**ENTRIES PROVIDED:**
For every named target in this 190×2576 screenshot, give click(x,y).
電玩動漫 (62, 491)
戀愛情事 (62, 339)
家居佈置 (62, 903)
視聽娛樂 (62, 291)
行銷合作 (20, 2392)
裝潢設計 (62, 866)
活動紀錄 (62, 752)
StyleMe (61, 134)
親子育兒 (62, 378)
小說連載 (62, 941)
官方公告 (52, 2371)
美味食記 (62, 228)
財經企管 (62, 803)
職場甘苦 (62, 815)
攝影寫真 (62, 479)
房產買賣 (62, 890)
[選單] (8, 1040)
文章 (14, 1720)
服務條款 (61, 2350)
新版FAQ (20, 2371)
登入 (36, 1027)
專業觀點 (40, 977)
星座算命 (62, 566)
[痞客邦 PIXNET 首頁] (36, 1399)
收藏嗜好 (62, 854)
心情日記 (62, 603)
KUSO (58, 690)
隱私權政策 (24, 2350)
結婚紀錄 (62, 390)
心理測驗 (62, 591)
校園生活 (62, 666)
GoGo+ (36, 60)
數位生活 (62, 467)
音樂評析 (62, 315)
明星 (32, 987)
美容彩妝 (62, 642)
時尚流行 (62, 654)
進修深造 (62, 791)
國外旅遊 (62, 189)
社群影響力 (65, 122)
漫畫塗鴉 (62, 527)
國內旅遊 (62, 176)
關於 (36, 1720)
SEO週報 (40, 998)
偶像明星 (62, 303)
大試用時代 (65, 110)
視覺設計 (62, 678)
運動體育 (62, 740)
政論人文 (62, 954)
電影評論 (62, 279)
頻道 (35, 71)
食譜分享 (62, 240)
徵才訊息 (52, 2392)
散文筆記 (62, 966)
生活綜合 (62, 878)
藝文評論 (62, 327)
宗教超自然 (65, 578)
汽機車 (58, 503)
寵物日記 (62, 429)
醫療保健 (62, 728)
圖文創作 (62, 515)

**DIRECTIONS:** Every entry must come back exactly as written above.

**ANSWER SECTION:**
For every named target in this 190×2576 screenshot, give click(x,y).
電玩動漫 (62, 491)
戀愛情事 (62, 339)
家居佈置 (62, 903)
視聽娛樂 (62, 291)
行銷合作 (20, 2392)
裝潢設計 (62, 866)
活動紀錄 (62, 752)
StyleMe (61, 134)
親子育兒 (62, 378)
小說連載 (62, 941)
官方公告 (52, 2371)
美味食記 (62, 228)
財經企管 (62, 803)
職場甘苦 (62, 815)
攝影寫真 (62, 479)
房產買賣 (62, 890)
[選單] (8, 1040)
文章 (14, 1720)
服務條款 (61, 2350)
新版FAQ (20, 2371)
登入 (36, 1027)
專業觀點 (40, 977)
星座算命 (62, 566)
[痞客邦 PIXNET 首頁] (36, 1399)
收藏嗜好 (62, 854)
心情日記 (62, 603)
KUSO (58, 690)
隱私權政策 (24, 2350)
結婚紀錄 (62, 390)
心理測驗 (62, 591)
校園生活 (62, 666)
GoGo+ (36, 60)
數位生活 (62, 467)
音樂評析 (62, 315)
明星 (32, 987)
美容彩妝 (62, 642)
時尚流行 (62, 654)
進修深造 (62, 791)
國外旅遊 (62, 189)
社群影響力 (65, 122)
漫畫塗鴉 (62, 527)
國內旅遊 (62, 176)
關於 (36, 1720)
SEO週報 (40, 998)
偶像明星 (62, 303)
大試用時代 (65, 110)
視覺設計 (62, 678)
運動體育 (62, 740)
政論人文 (62, 954)
電影評論 (62, 279)
頻道 (35, 71)
食譜分享 (62, 240)
徵才訊息 (52, 2392)
散文筆記 (62, 966)
生活綜合 (62, 878)
藝文評論 (62, 327)
宗教超自然 (65, 578)
汽機車 (58, 503)
寵物日記 (62, 429)
醫療保健 (62, 728)
圖文創作 (62, 515)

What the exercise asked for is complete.